Animal Activists Sway A Jury By Their Mercy

Posted on October 11, 2022

 

 

by Sandra Kyle, Editor, May Safely Graze

 

This week a jury found two animal rights activists not guilty on burglary and theft charges, setting a “powerful precedent” for the right to rescue animals.

In 2017 Wayne Hsiung and Paul Darwin Picklesimer entered a pig farm in Utah to take footage, and came out with two sick piglets.  If they had been found guilty, they faced imprisonment for up to five years each.

Hsiung, an attorney who represented himself, told the jury: “I want you to acquit us as a matter of conscience. There’s a big difference between stealing and rescue.”

The farm they entered was owned by Smithfield Foods, which raises and slaughters millions of innocent beings every year.  Pigs are sensitive and cognitively complex, yet they live lives of misery and are slaughtered in horrific ways because of the demand for their flesh.

Smithfield Foods is a ‘hog’ producer based out of Smithfield, Virginia, where millions of pigs are slaughtered every year.  As is common in companies who exploit animals, they advertise themselves as raising ‘responsible, sustainable’ products, an outrageous statement that couldn’t be further from the truth.  The Humane Society of the United States investigation into the company in 2010 revealed shocking cases of cruelty, including pigs being beaten.  In 2021 HSUS sued the company for continuing to mislead consumers about how they raise their pigs.

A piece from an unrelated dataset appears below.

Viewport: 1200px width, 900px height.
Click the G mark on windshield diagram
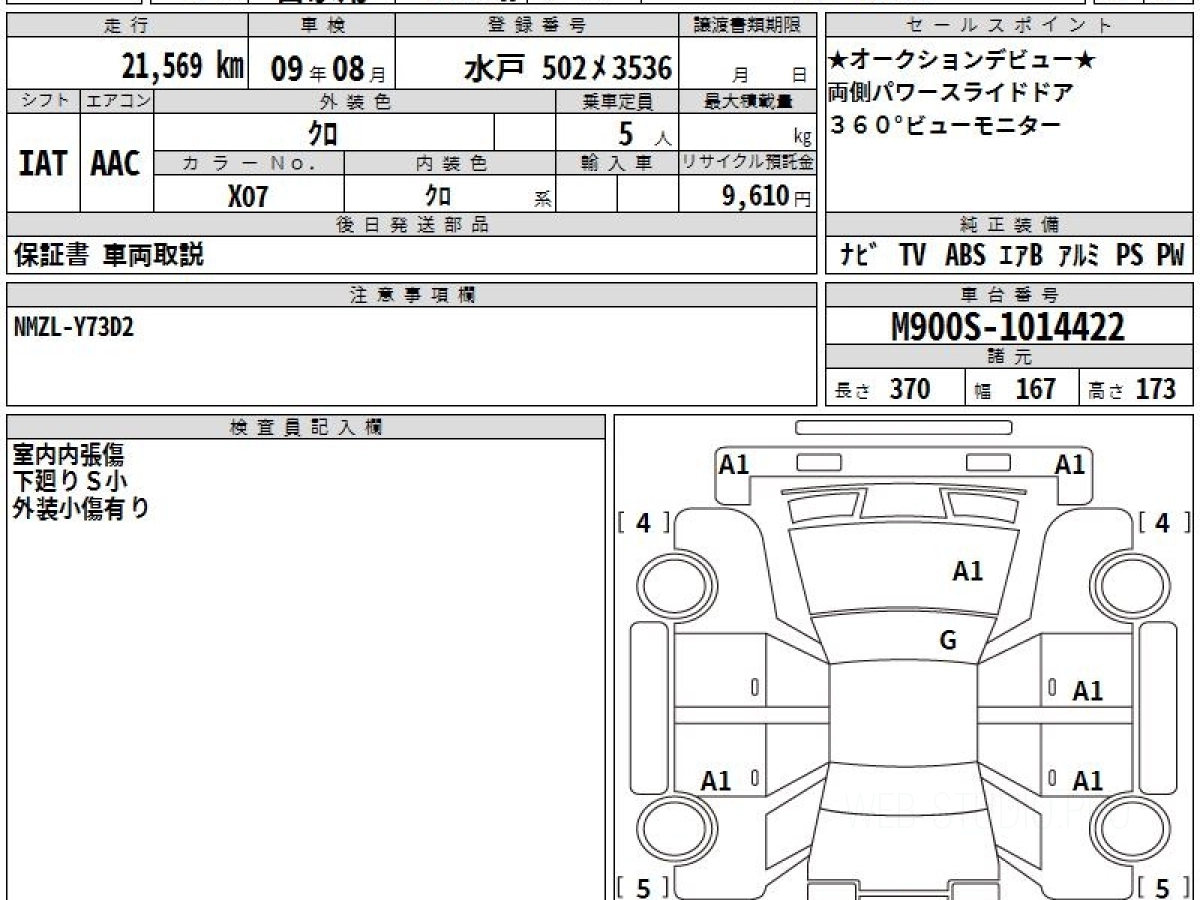(x=948, y=641)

“They advertise themselves as raising ‘responsible, sustainable’ products, an outrageous statement that couldn’t be further from the truth”.

The Smithfield Packaging Company was started in the 1930s by Joseph W. Luter and his son Joseph W. Luter Jr.  At the outset of their endeavour they would buy 15 pig carcasses per day and sell the chopped up pieces to local businesses.   Their first processing plant was opened in 1946, where they slaughtered 3,500 hogs per day. Ten years later, their company had grown to 650 employees.

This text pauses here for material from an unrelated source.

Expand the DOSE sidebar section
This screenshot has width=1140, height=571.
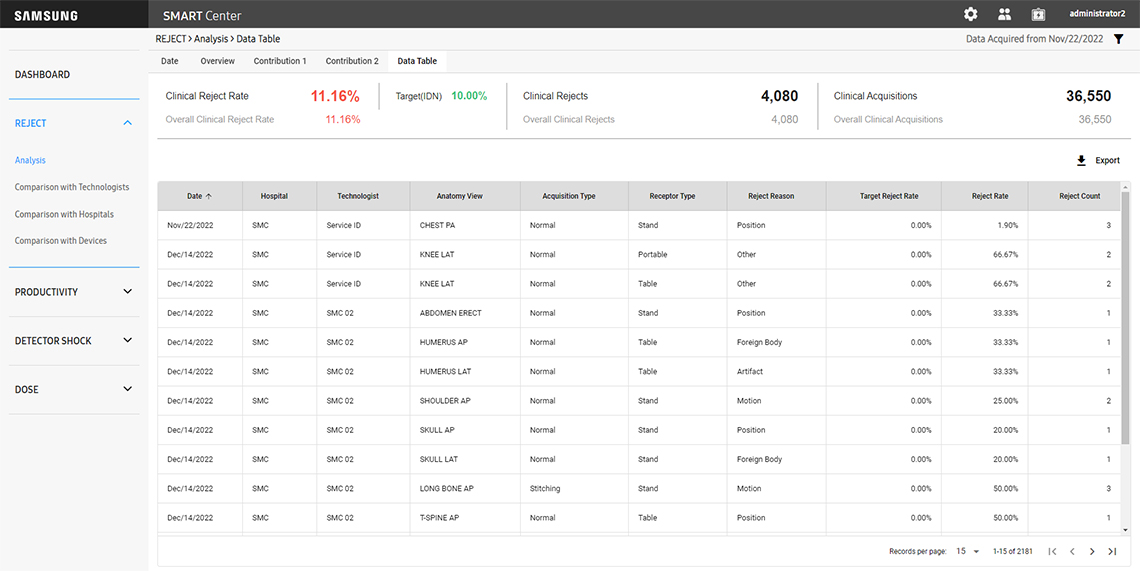[x=127, y=389]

Smithfield Foods remained in the Luter family as a major player in the meat industry for decades, until in 2013 they were bought by the WH Group of China, formerly known as the Shuanghui Group.

Pork is the most popular meat in China, and as the middle class expands, the demand for pig meat has skyrocketed in that country.  To meet the demand, and save on land space, piggeries are now converting to high rises.

Chinese love pork, Americans can’t do without their bacon.  And because of this, billions of intelligent and aware sentient beings are condemned to a life of suffering, painful stunning by gassing,  and a violent death.

Smithfields show their pigs no mercy.  The verdict this week is a tribute to two activists who swayed a jury by theirs.